▶ [Description of the task]: Each record that follows is to be transcribed exactly, excluding its images.

▶ [The records]:
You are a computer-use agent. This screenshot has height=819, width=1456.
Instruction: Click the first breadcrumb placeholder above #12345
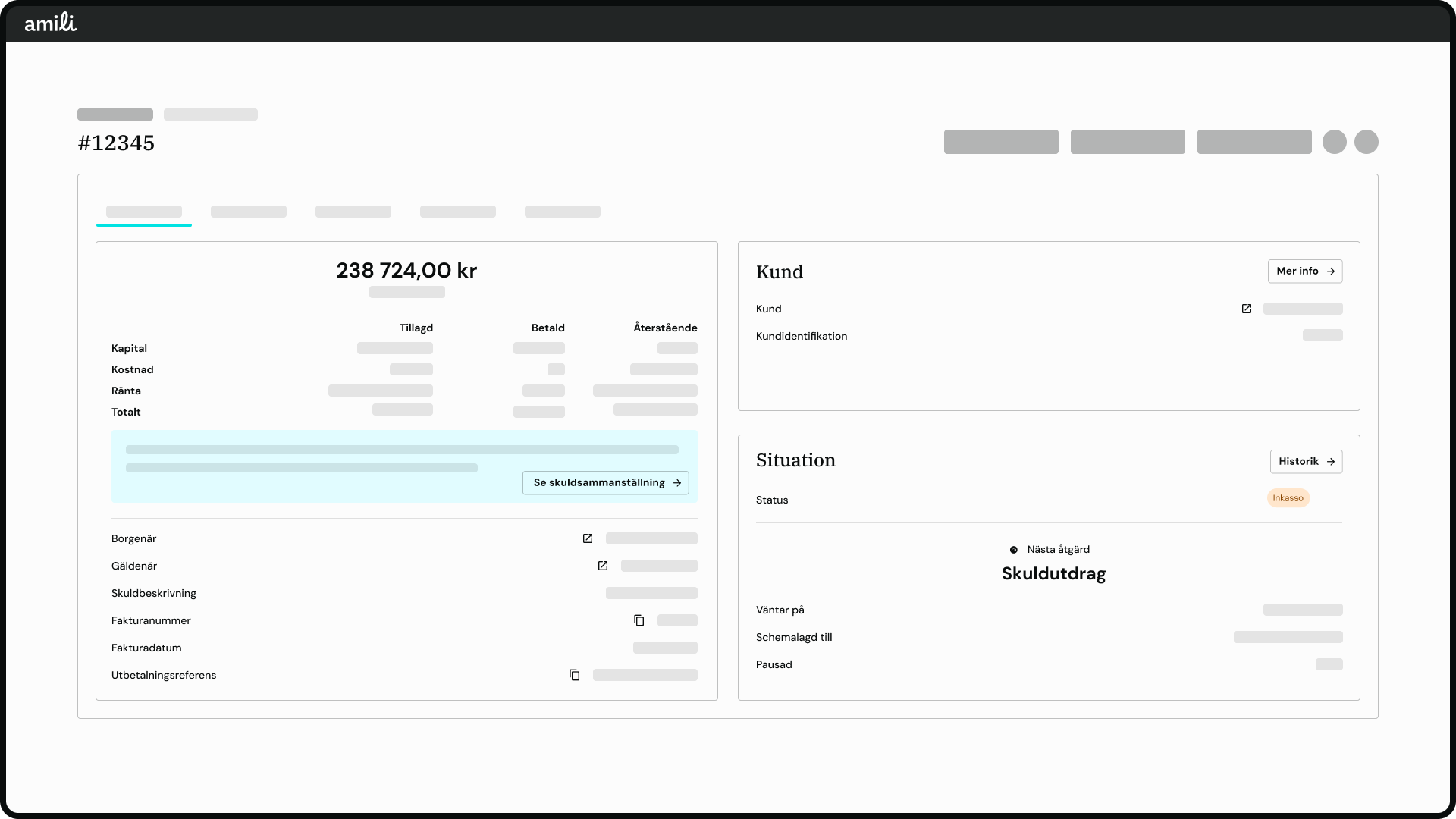tap(115, 115)
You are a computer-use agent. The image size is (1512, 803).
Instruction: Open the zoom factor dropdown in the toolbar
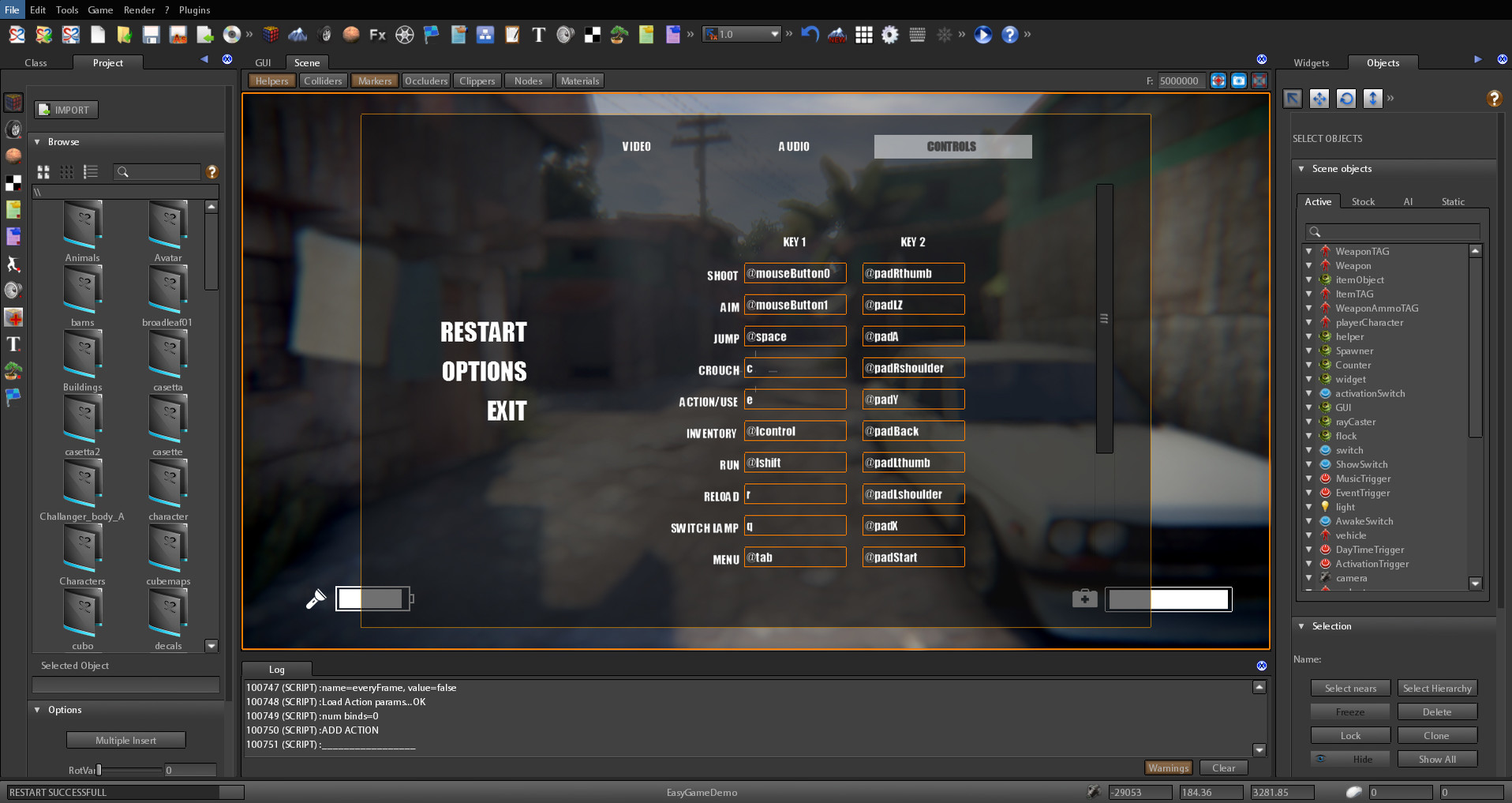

▶ [Written solution]:
You are a computer-use agent. This screenshot has height=819, width=1456.
Instruction: Click the first breadcrumb placeholder above #12345
tap(115, 115)
You are a computer-use agent. The image size is (1512, 803).
Instruction: Open the zoom factor dropdown in the toolbar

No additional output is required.